People keep telling me to try online dating.
"Try it! It's a great way to meet people!"
"A ton of people meet their perfect matches on there."
"What is there to lose?"
I think about online dating every so often. In fact, I've thought about it enough that I'm actually on a site or two, but I'm not sure it's for me. I went through a few weeks where I made sure to look at profiles and *wink* and rate people who interested me, but my participation would always end when someone wrote me. I got a really nice message from a guy who thought it was cute I described myself as a fun dork, but I never wrote back. I meant to, but I didn't know what to say and I kept thinking about it getting to the next step and I would either imagine a terrible phone call or a terrible meeting. And it's not like I don't have social skills. I have good social skills! In fact, the other night I realized I am often in the entertainment position in a group of people. I'm pretty good at keeping awkward moments at bay and keeping conversations going. I'm not sure why I can't see myself on a date with one of these guys, but whatever it is, it's keeping me from really doing this whole online dating thing.

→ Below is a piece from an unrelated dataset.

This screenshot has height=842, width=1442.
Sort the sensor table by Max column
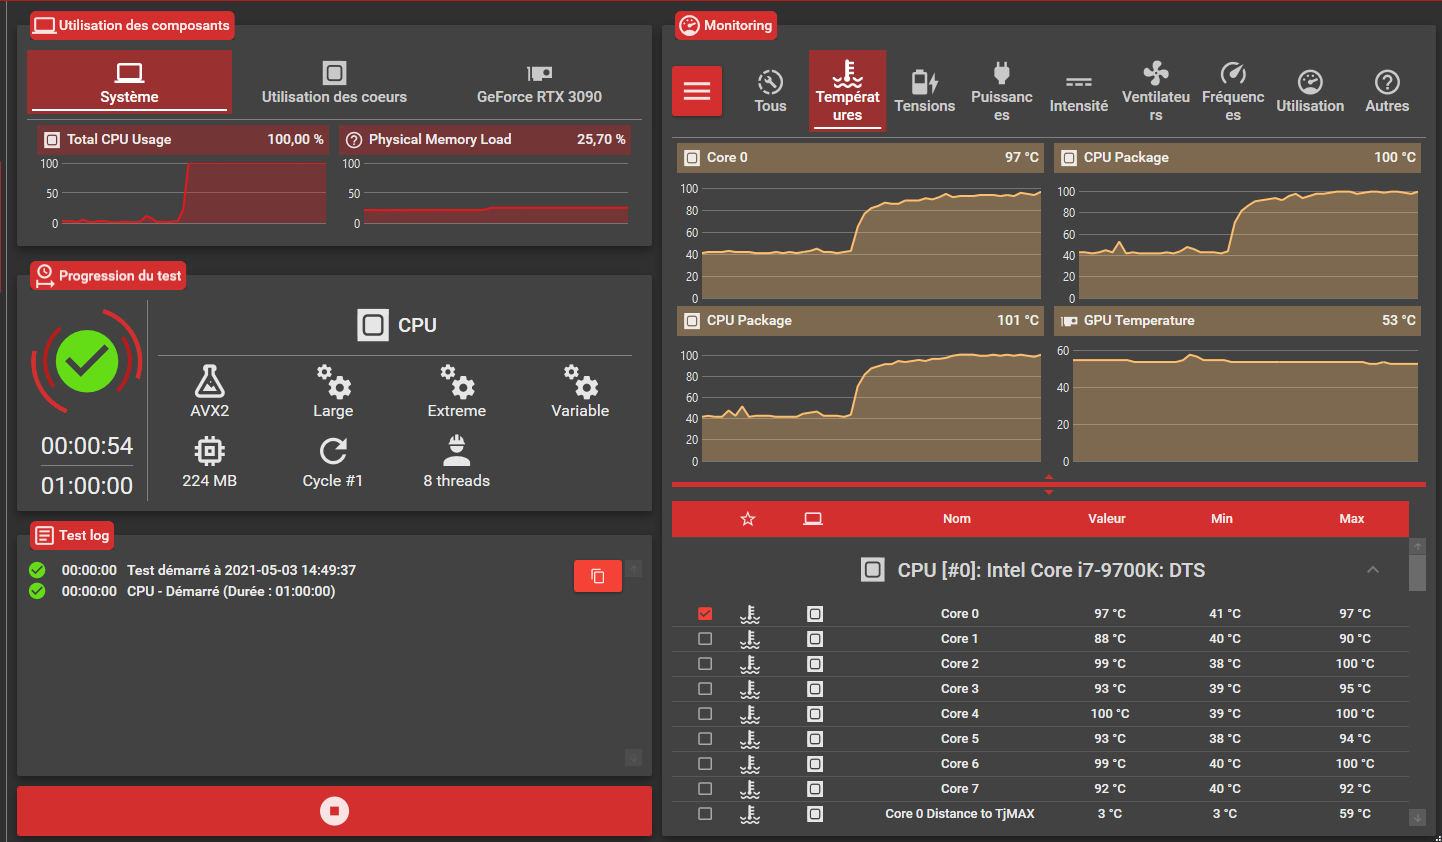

What's the new percentage of couples who meet online? 75% Seems high to me. I think it would be different if I was sitting around my apartment and wondering why I wasn't meeting anyone. You know, if I worked 80 hours a week and didn't interact with anyone new all week. But that's not me...I am out all the freaking time. In fact, when I think about having to set up dates with people I meet online, I think, "But then I won't be able to hang out with my friends so much!" Who is to say the perfect guy isn't out at the same bar I frequent with my girls? Maybe he's not online. I have absolutely nothing against this whole online dating thing, but I think I'm going to go about finding love my own way for now.